(Saved entries)
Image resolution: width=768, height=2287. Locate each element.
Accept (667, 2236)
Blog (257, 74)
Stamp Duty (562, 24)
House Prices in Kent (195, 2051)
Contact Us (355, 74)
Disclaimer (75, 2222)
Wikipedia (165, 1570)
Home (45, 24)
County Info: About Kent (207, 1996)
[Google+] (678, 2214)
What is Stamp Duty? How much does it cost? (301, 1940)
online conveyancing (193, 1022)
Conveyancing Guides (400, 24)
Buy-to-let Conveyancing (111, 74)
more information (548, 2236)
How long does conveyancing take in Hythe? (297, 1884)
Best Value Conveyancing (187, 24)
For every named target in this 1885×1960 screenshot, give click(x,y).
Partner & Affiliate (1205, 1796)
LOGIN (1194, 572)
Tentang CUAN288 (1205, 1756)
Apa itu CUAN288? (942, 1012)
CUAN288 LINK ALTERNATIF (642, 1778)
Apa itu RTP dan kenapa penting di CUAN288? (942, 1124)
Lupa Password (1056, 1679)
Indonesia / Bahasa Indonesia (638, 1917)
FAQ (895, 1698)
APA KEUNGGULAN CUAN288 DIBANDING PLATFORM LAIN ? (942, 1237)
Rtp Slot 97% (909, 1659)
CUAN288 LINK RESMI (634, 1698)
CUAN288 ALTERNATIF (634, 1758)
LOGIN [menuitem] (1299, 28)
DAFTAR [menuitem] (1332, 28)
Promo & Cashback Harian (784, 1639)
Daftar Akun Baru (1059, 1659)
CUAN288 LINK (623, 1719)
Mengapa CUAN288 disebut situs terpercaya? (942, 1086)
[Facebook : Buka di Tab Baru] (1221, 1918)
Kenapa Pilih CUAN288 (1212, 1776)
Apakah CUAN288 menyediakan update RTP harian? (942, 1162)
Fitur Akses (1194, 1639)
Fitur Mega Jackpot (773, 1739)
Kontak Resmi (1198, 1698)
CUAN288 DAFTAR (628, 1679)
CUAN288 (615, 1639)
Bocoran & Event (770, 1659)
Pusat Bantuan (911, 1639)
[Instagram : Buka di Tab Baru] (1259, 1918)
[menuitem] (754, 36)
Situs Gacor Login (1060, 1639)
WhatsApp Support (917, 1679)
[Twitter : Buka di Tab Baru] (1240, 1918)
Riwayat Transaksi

#### [What you should do]
Write out the records exactly, starting at the first line and stopping after the line that contains "What is Stamp".

#### [Answer section]
Image resolution: width=768, height=2287. Locate each element.
Accept (667, 2236)
Blog (257, 74)
Stamp Duty (562, 24)
House Prices in Kent (195, 2051)
Contact Us (355, 74)
Disclaimer (75, 2222)
Wikipedia (165, 1570)
Home (45, 24)
County Info: About Kent (207, 1996)
[Google+] (678, 2214)
What is Stamp Duty? How much does it cost? (301, 1940)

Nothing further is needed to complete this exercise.